• INSTRUCTION:
From the paragraph beginning "He was seven years older than me" in the dating essay below, list each fact it gives about the bartender's age and past relationship.

-------- SOURCE EXCERPT --------

Dating A NYC Bartender Hurt My Pride And Revealed His Prejudices

Recently I went out with a New York City bartender, and intimidation was an understatement.

He had all the inner workings of a Taylor Swift music video. He stood tall, confident, and sure of himself with his heather grey eyes I could barely look into. He was all the dating red flags waving right in front of me, but I didn’t care. At least, that’s what I kept trying to tell myself.

He was seven years older than me. He fell in love with a woman in Spain. They got married, and ran away together to New York City. They later separated, and one way or another, we found ourselves here. I was at one side of the bar trying to shake off my last fling, he was the bartender on the other side giving me free mojitos I had convinced myself would help me feel better and feel less.

We exchanged numbers.

My friends ooh’d and ah’d, and I didn’t know what to think. I felt like I was on a high and I couldn’t decide if I loved it or if I felt absolutely terrified. I just didn’t want to be another number to him.

-------- PROVIDED DATA --------

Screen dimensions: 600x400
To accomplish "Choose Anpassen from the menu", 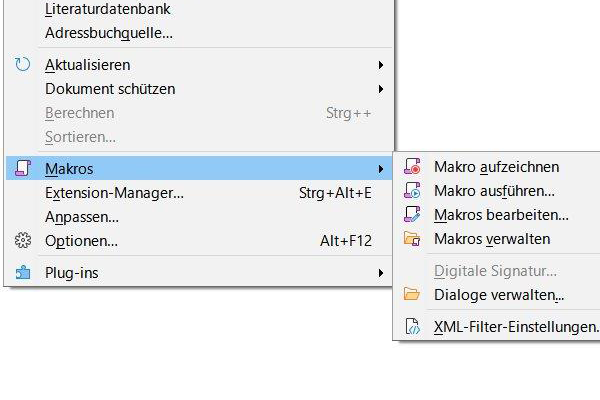I will [82, 217].
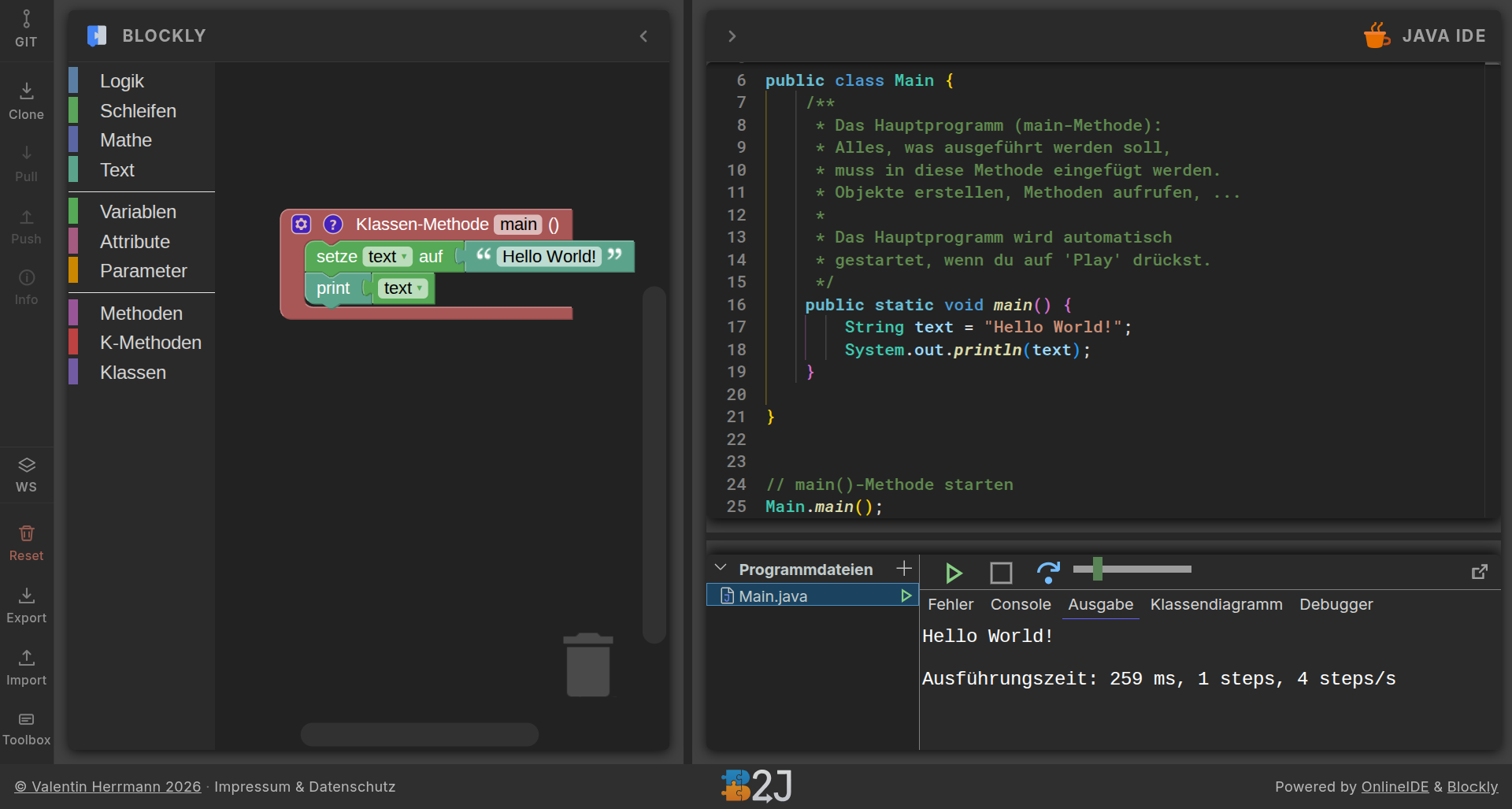Open the gear mutator on Klassen-Methode block
The image size is (1512, 809).
[x=301, y=225]
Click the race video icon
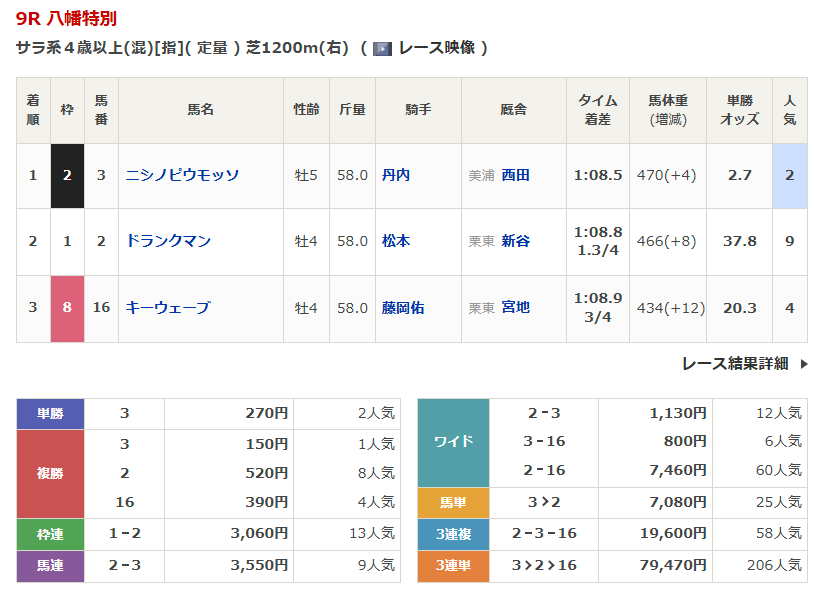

--------

• RESULT OF THE TASK:
- He was seven years older than the narrator.
- He fell in love with a woman in Spain.
- They got married.
- They ran away together to New York City.
- They later separated.